‘Donald’ makes list of worst passwords of year, company says
The word “password” and the numbers “123456” are again the most commonly used passwords, according to an annual ranking of the worst passwords to use published by the software company SplashData.
But another password made the list for the first time this year: “Donald.”
SplashData analyzed more than 5 million passwords that were leaked on the internet, and just like the seven previous years the company has reviewed the data, people continue to set easy-to-guess passwords that rely on strings of letters and numbers that are close to each other on computer keyboards.
In addition to perennial favorites, such as “1234567” and “12345678,” the list of ill-advised passwords included newcomers “’!@#$%^&* (the special characters that correspond to 1234567, ranked 20th), and “donald,” ranked 23rd.
The popularity of “football” (16th) fell seven spots from last year’s list, “princess” (11th) returned after taking a hiatus, and “iloveyou” was unchanged, rounding out the Top 10 worst passwords. The company estimates that nearly 10 percent of people online have used at least one of the worst 25 passwords on the list.
“Hackers have great success using celebrity names, terms from pop culture and sports, and simple keyboard patterns to break into accounts online because they know so many people are using those easy-to-remember combinations,” said Morgan Slain, chief executive at SplashData.

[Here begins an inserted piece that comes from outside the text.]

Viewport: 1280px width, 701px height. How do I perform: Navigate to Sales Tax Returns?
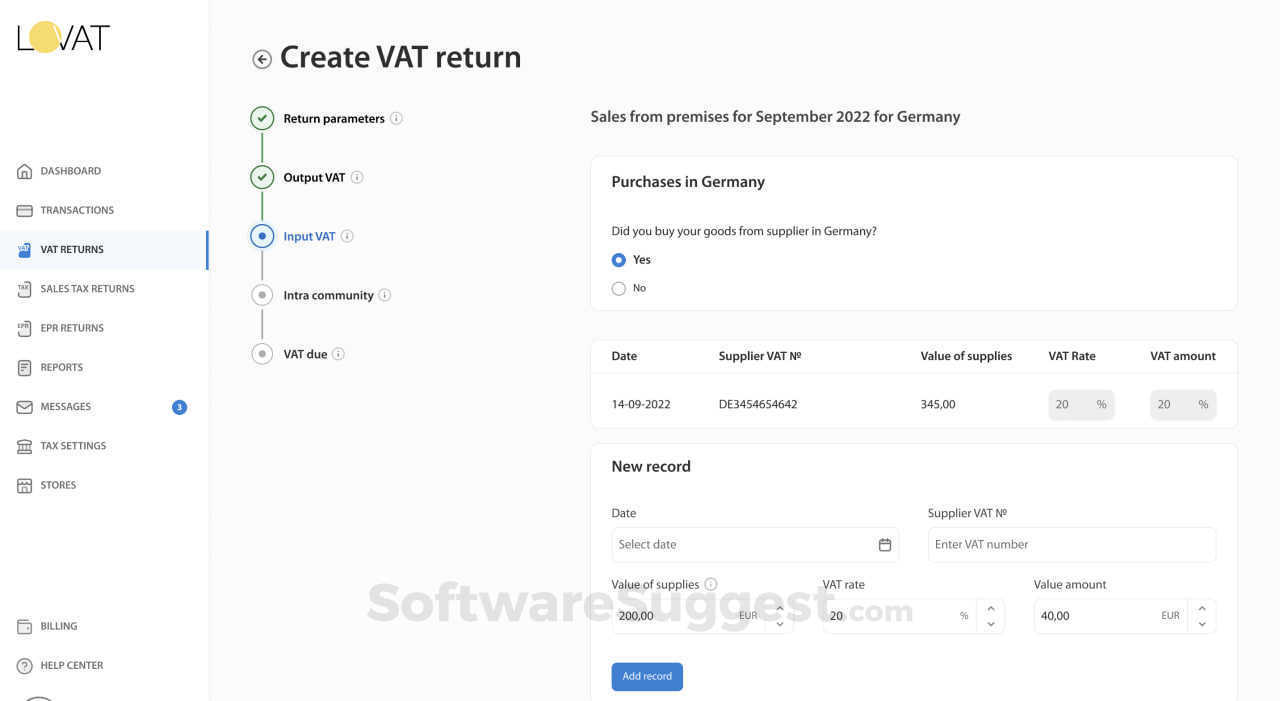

Undeterred from the most basic security advice, millions of people keep using weak passwords, SplashData said. The analysis found that “123456” and “password” were the most commonly used passwords for the fifth year in a row, and the next five most widely used passwords were just short strings of consecutive numbers, or simply the same number typed over and over again, like the sixth worst password on the list: “111111.”
People who use these passwords put themselves “at substantial risk of being hacked and having their identities stolen,” the company said. SplashData said it puts out its annual list to encourage people to set stronger passwords, pointing to the recent hacks of Marriott and the National Republican Congressional Committee, to urge computer users to protect themselves.